Он должен был догадаться сразу.
Должен был понять, что означает этот холод. Это тягостное ощущение скованности, сжатости.
Должен был.
…Понимал.
Просто не думал, что сумел научиться у людей этому — не замечать того, во что не хочешь верить.
Он медленно согнулся, без сил утыкаясь лбом в застрявшие до колен в застывшем камне ноги, и тихо, безнадёжно застонал.
Вот. И. Всё.
Азирафаэль чувствовал, что задыхается. Слепой, нерассуждающий страх сдавливал грудь, словно равнодушный камень не до колен — до самого горла заковал его в свой холодный панцирь. Мешал дышать. Вырывался короткими, судорожными всхлипами из спазмированного горла, мешаясь с отчаянными бессвязными мольбами. Наверное, ему должно было быть стыдно. Ангелам не положено бояться. Особенно — так.
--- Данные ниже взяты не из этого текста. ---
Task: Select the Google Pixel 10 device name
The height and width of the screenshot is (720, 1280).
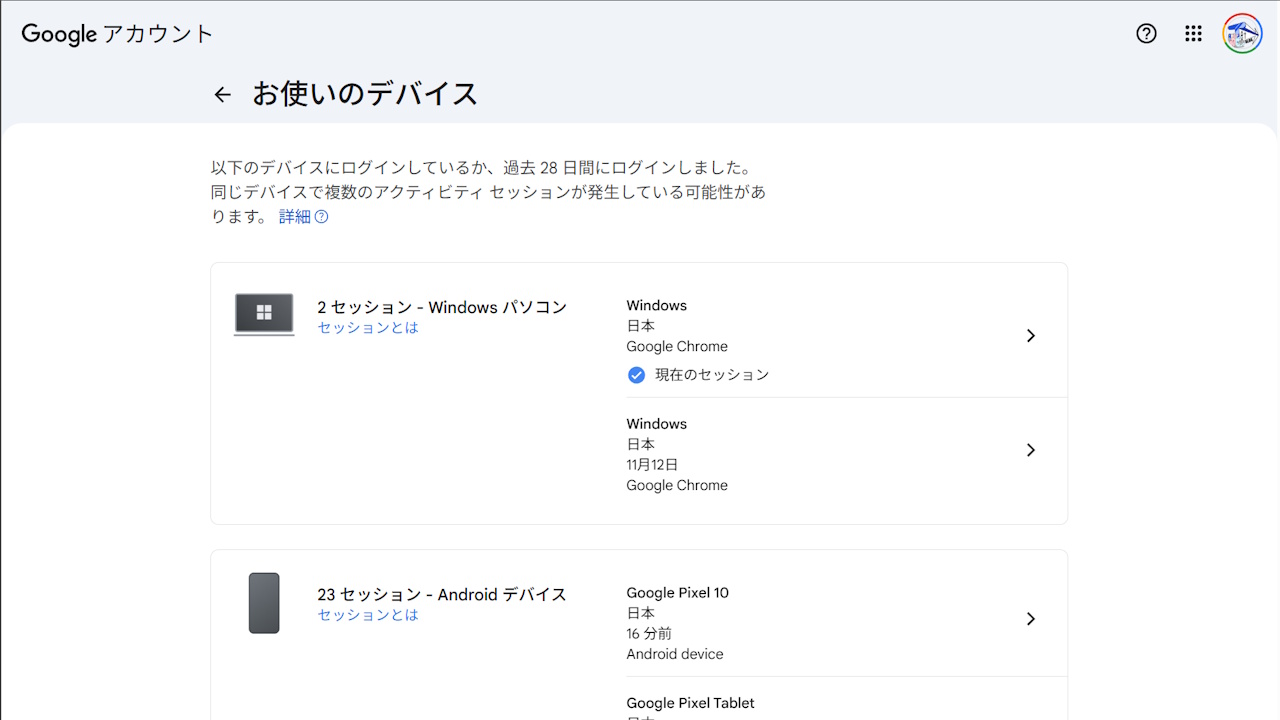Action: pyautogui.click(x=677, y=592)
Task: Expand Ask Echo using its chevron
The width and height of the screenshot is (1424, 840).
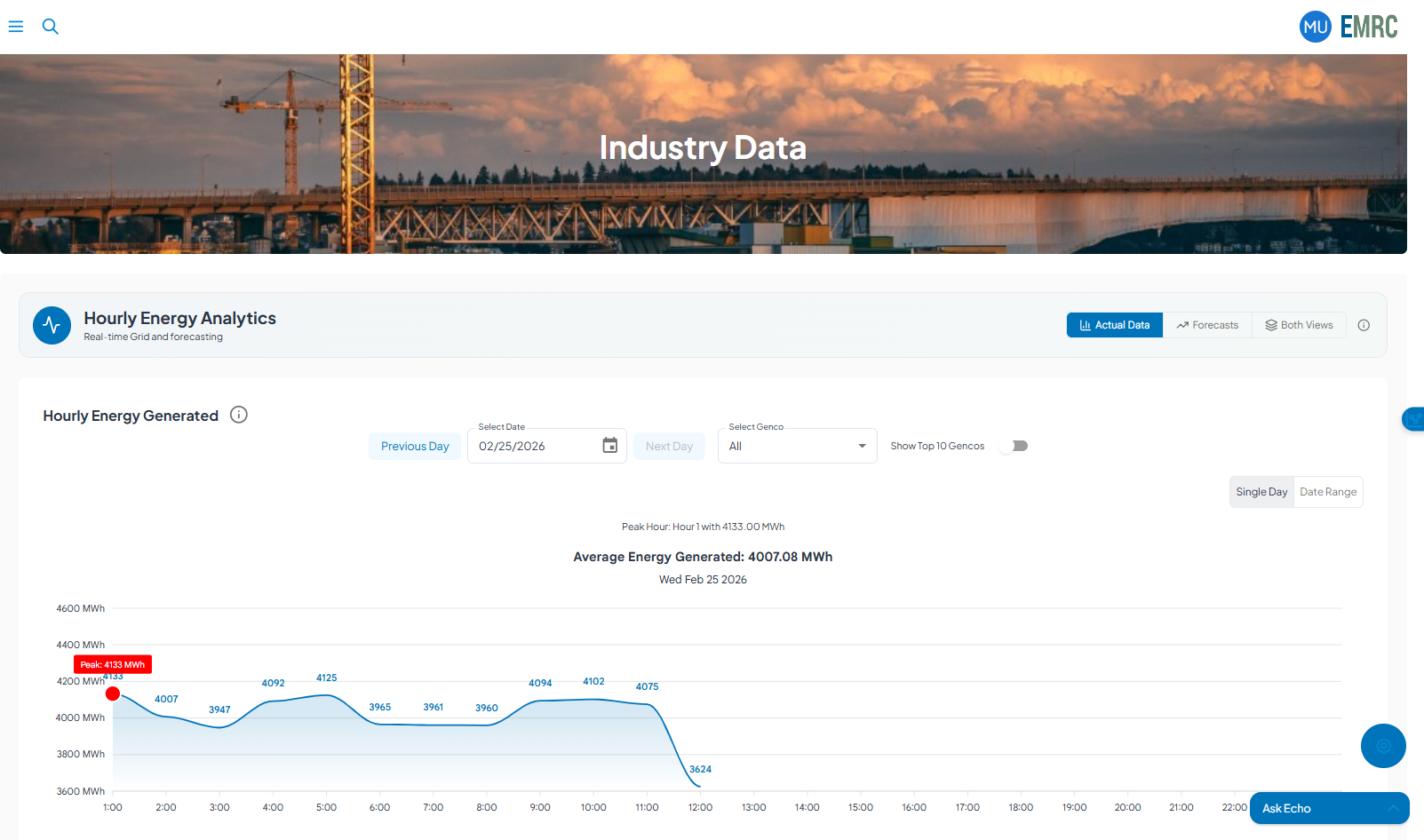Action: pyautogui.click(x=1394, y=808)
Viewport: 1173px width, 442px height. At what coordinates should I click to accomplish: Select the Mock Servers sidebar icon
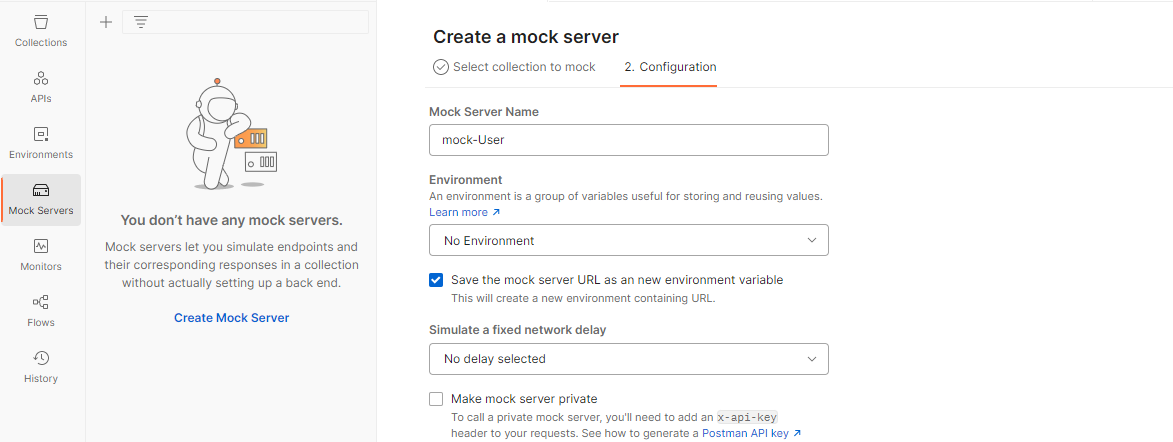[x=41, y=199]
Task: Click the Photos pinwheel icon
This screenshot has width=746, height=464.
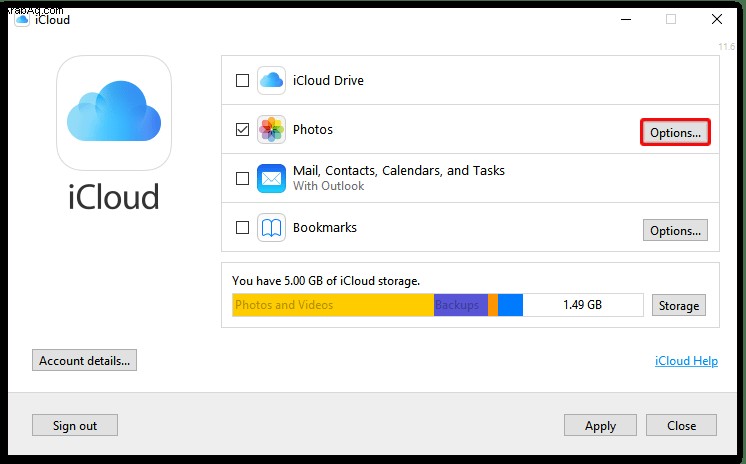Action: 271,129
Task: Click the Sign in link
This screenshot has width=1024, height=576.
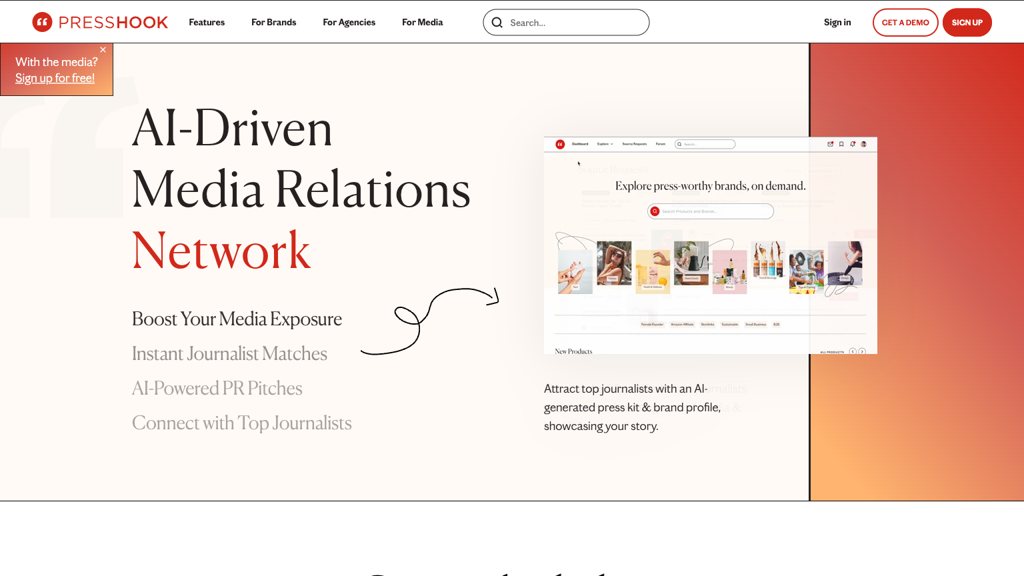Action: pos(837,22)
…ангелам и умирать не положено. Они, по идее, этого вообще не умеют. У него всегда всё получалось не так, как положено…
Азирафаэль сдавленно застонал — и понял, что начинает медленно скатываться в истерику. Тяжёлую, бессмысленную и позорную.
И, прерывисто вздохнув, стиснул зубы, заставляя себя задержать дыхание.
Губу прошило болью, плеснуло горячим; ангел запоздало понял, что прокусил её, и какой-то частью сознания даже порадовался этому. Он не хотел умирать, позорно рыдая и захлёбываясь в бесполезных мольбах к Небесам, которым нет и не будет дела до его жажды жить.
Он вдруг понял, что хочет… хочет уйти с честью. У людей получалось. Они тоже боялись. Некоторые даже не верили, что будет что-то после смерти. Азирафаэля всегда восхищало их мужество, их спокойная гордость перед лицом гибели. То, как они находили в себе силы думать о ком-то, кроме себя, о чём-то, что было для них важно…
Азирафаэль беспомощно всхлипнул. Он не знал, что это настолько страшно.
И не понимал, где взять спокойствие, чтобы дождаться теперь уже неизбежной гибели достойно.